Si ni XL Airways ou Aigle Azur n'a réellement été victime des compagnies du Golfe, la première a surtout souffert de la concurrence déloyale d'autres compagnies low cost européennes. « La compagnie, sans actionnaire durable depuis dix ans, s'est retrouvée face à Norwegian ou Level, qui se sont installées en France, à Orly, pour ouvrir des lignes vers La Réunion ou les Antilles françaises », explique Alain Battisti. « Or Norwegian est totalement surendettée, et soutenue à bout de bras par un fonds souverain - c'est-à-dire par la volonté d'un Etat, qui accepte une faillite permanente - et permet à la compagnie de vivre avec des prix cassés. »

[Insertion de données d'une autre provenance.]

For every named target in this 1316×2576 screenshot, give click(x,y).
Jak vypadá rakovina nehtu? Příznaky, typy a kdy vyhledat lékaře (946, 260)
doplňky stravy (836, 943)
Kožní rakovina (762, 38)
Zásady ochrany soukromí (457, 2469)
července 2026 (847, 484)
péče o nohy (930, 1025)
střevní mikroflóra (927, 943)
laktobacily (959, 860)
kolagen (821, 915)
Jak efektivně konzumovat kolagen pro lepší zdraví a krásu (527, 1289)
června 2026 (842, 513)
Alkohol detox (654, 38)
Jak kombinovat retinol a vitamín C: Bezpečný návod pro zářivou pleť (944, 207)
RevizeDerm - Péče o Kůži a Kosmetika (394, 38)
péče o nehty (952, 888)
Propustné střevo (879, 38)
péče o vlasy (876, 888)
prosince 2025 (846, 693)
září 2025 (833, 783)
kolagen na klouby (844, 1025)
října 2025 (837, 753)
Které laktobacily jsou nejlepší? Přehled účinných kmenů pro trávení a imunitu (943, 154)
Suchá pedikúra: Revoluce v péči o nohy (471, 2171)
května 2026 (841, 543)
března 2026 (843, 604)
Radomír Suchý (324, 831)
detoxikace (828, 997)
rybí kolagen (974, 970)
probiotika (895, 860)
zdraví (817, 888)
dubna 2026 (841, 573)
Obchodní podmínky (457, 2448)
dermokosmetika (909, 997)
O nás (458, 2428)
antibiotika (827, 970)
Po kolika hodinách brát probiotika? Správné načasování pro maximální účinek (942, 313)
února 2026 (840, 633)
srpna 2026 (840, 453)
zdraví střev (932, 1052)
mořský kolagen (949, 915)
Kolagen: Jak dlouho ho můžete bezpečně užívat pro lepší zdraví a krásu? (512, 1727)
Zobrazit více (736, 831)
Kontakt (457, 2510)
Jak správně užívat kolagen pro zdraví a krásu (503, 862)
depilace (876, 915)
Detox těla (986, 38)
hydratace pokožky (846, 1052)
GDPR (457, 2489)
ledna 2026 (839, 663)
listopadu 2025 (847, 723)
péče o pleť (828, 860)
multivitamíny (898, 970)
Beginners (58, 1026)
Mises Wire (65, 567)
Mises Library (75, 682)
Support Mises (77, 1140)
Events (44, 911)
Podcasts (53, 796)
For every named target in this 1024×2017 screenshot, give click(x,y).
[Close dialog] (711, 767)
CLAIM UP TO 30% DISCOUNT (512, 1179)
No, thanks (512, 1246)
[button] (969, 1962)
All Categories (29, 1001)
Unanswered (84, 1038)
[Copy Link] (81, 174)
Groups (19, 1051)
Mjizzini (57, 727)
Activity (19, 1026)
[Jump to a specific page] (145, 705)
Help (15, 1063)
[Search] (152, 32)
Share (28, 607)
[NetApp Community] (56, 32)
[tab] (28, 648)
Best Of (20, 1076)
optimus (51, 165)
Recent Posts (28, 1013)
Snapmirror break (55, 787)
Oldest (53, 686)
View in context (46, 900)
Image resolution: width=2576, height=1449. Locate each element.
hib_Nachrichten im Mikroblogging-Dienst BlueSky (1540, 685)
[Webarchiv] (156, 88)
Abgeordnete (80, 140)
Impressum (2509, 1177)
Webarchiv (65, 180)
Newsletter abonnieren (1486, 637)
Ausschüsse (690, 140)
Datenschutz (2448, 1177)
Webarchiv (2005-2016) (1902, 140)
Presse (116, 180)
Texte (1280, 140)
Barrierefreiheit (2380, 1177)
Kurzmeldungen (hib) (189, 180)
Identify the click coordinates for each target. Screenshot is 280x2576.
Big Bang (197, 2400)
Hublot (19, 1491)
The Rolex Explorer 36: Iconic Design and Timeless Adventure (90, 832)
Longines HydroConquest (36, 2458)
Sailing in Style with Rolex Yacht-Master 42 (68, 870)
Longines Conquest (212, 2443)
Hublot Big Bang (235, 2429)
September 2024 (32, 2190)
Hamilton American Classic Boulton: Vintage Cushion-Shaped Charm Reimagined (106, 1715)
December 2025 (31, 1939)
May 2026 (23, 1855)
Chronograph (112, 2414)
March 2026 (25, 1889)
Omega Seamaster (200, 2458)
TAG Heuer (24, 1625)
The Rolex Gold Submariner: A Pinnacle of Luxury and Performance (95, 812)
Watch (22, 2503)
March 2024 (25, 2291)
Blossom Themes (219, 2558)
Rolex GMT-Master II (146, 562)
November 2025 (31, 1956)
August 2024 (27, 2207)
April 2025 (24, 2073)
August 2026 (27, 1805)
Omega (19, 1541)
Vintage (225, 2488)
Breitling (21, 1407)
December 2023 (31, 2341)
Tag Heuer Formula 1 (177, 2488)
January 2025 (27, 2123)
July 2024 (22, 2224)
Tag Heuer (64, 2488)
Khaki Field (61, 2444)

Sans compter le dumping social. « L'Etat sait se protéger aux douanes, aux frontières, quand il importe des produits industriels ou des services. Mais sur ce qui est transport aérien, on ne sait pas protéger les pavillons français », déplore Christophe Malloggi, pointant une « absence manifeste de vision stratégique » des autorités françaises. « Le gouvernement connaît la richesse qu'apporte le transport aérien, notamment en termes de création d'emplois directs et indirects. C'est une valeur inestimable pour notre pays », défend-il.